--- Data extracts Enclosed Below ---

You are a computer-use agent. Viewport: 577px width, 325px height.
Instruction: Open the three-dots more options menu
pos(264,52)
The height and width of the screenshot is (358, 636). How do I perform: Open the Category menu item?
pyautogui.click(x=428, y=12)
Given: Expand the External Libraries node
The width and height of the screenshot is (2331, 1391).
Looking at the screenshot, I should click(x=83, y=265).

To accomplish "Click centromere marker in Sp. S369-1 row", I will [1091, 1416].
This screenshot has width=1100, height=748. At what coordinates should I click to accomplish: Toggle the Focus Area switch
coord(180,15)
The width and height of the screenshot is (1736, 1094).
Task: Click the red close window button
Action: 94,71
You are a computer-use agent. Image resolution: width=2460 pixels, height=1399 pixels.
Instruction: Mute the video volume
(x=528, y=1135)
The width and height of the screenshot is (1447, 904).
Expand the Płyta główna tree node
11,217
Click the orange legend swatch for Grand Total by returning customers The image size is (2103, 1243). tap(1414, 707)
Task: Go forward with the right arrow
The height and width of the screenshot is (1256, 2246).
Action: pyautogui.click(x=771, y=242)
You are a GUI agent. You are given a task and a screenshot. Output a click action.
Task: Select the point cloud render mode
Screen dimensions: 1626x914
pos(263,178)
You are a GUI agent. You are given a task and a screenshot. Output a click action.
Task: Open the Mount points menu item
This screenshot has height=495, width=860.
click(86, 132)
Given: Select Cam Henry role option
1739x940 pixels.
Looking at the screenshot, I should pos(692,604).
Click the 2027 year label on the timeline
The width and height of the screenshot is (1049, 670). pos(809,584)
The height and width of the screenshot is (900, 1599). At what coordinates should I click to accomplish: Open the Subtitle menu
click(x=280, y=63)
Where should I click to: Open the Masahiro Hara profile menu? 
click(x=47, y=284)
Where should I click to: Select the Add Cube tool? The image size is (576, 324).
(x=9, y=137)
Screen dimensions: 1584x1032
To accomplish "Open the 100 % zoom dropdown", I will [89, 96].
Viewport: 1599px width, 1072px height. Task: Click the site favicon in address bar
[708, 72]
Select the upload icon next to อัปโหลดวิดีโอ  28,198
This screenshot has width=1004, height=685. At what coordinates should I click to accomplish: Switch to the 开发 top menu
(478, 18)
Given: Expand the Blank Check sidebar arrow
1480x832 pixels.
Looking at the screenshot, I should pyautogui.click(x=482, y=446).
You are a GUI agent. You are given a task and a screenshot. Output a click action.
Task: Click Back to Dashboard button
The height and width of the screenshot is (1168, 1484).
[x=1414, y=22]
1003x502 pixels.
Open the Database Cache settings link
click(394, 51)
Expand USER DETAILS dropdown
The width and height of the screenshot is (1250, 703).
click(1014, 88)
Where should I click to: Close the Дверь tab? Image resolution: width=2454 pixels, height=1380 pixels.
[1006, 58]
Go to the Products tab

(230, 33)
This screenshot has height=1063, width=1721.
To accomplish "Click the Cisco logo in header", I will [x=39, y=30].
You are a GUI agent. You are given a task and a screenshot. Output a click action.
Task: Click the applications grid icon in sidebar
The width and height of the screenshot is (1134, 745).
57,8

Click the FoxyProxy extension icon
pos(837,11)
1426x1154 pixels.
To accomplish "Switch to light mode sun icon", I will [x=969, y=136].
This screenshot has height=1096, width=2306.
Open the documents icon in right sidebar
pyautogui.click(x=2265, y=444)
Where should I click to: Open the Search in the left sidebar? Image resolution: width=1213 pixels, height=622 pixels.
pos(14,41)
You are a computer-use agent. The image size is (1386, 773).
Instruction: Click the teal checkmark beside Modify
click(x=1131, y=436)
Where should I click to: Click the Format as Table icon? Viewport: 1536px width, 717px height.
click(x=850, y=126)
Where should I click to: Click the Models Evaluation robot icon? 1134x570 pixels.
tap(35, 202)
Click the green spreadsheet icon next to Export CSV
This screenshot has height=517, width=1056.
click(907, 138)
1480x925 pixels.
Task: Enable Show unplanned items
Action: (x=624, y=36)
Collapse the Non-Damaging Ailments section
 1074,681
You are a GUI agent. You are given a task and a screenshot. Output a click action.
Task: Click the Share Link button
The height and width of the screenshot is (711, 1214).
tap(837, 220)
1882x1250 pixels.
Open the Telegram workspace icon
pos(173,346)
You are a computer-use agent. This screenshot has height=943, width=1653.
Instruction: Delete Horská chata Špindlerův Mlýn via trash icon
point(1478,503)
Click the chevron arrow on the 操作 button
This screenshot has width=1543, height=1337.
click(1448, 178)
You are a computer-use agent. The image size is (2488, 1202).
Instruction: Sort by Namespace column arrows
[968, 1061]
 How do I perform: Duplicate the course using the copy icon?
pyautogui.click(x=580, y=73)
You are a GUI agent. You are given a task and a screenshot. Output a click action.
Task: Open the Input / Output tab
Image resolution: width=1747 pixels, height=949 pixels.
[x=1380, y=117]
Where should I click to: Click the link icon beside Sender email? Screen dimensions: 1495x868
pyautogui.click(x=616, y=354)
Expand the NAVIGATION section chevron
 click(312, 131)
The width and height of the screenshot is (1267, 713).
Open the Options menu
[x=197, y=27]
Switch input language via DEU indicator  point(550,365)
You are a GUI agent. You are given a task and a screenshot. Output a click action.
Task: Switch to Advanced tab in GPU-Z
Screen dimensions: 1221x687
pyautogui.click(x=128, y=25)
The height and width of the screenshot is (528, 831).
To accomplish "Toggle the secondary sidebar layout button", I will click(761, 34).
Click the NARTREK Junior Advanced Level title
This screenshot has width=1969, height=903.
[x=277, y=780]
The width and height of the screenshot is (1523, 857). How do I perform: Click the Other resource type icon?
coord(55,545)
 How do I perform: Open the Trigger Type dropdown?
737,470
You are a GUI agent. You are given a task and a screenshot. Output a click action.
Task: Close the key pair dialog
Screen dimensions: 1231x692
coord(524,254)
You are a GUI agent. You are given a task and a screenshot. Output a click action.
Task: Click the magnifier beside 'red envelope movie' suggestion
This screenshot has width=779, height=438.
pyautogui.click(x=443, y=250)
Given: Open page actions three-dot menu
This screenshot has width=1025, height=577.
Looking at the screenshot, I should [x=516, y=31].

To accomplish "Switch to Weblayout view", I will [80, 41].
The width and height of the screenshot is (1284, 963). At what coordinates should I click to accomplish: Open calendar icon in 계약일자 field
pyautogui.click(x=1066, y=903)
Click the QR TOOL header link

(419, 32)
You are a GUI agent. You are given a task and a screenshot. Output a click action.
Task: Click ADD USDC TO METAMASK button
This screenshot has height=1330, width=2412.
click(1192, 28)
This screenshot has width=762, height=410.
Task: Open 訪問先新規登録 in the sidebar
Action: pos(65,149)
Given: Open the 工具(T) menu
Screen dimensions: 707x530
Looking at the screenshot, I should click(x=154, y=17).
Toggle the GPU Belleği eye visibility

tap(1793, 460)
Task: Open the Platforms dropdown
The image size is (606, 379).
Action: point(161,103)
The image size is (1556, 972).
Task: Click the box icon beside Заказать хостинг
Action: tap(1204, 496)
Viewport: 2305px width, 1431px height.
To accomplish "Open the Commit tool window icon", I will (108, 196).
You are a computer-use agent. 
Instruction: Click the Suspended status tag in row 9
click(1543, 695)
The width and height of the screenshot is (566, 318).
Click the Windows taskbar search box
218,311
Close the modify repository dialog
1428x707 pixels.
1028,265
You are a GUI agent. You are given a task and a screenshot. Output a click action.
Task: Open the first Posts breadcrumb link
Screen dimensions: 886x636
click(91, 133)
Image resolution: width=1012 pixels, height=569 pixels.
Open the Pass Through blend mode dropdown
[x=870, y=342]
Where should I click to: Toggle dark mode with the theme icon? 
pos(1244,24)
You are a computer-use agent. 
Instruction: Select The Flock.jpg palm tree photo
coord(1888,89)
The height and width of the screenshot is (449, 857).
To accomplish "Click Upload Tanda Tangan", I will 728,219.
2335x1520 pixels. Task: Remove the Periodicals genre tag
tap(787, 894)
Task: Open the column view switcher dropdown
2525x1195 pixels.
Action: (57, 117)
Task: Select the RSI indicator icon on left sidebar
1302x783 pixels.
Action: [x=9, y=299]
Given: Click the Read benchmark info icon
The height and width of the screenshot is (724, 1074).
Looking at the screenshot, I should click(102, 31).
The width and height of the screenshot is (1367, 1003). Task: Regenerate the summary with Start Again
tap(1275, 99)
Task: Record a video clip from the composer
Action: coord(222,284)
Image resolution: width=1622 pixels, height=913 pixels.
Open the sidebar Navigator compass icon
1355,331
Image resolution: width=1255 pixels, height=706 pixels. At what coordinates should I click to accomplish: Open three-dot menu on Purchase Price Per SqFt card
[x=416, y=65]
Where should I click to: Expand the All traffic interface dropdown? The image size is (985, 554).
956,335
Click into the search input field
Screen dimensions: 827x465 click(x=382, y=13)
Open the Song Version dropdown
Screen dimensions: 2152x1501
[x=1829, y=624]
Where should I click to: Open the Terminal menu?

--- End of Enclosed Data extracts ---

Aim of the exercise = Write out only the lines from the very start of the entries above to the line that includes "Task: Open the Mount points menu item", both ends included, each one unchanged.

Task result =
You are a computer-use agent. Viewport: 577px width, 325px height.
Instruction: Open the three-dots more options menu
pos(264,52)
The height and width of the screenshot is (358, 636). How do I perform: Open the Category menu item?
pyautogui.click(x=428, y=12)
Given: Expand the External Libraries node
The width and height of the screenshot is (2331, 1391).
Looking at the screenshot, I should click(x=83, y=265).

To accomplish "Click centromere marker in Sp. S369-1 row", I will [1091, 1416].
This screenshot has width=1100, height=748. At what coordinates should I click to accomplish: Toggle the Focus Area switch
coord(180,15)
The width and height of the screenshot is (1736, 1094).
Task: Click the red close window button
Action: 94,71
You are a computer-use agent. Image resolution: width=2460 pixels, height=1399 pixels.
Instruction: Mute the video volume
(x=528, y=1135)
The width and height of the screenshot is (1447, 904).
Expand the Płyta główna tree node
11,217
Click the orange legend swatch for Grand Total by returning customers The image size is (2103, 1243). tap(1414, 707)
Task: Go forward with the right arrow
The height and width of the screenshot is (1256, 2246).
Action: pyautogui.click(x=771, y=242)
You are a GUI agent. You are given a task and a screenshot. Output a click action.
Task: Select the point cloud render mode
Screen dimensions: 1626x914
pos(263,178)
You are a GUI agent. You are given a task and a screenshot. Output a click action.
Task: Open the Mount points menu item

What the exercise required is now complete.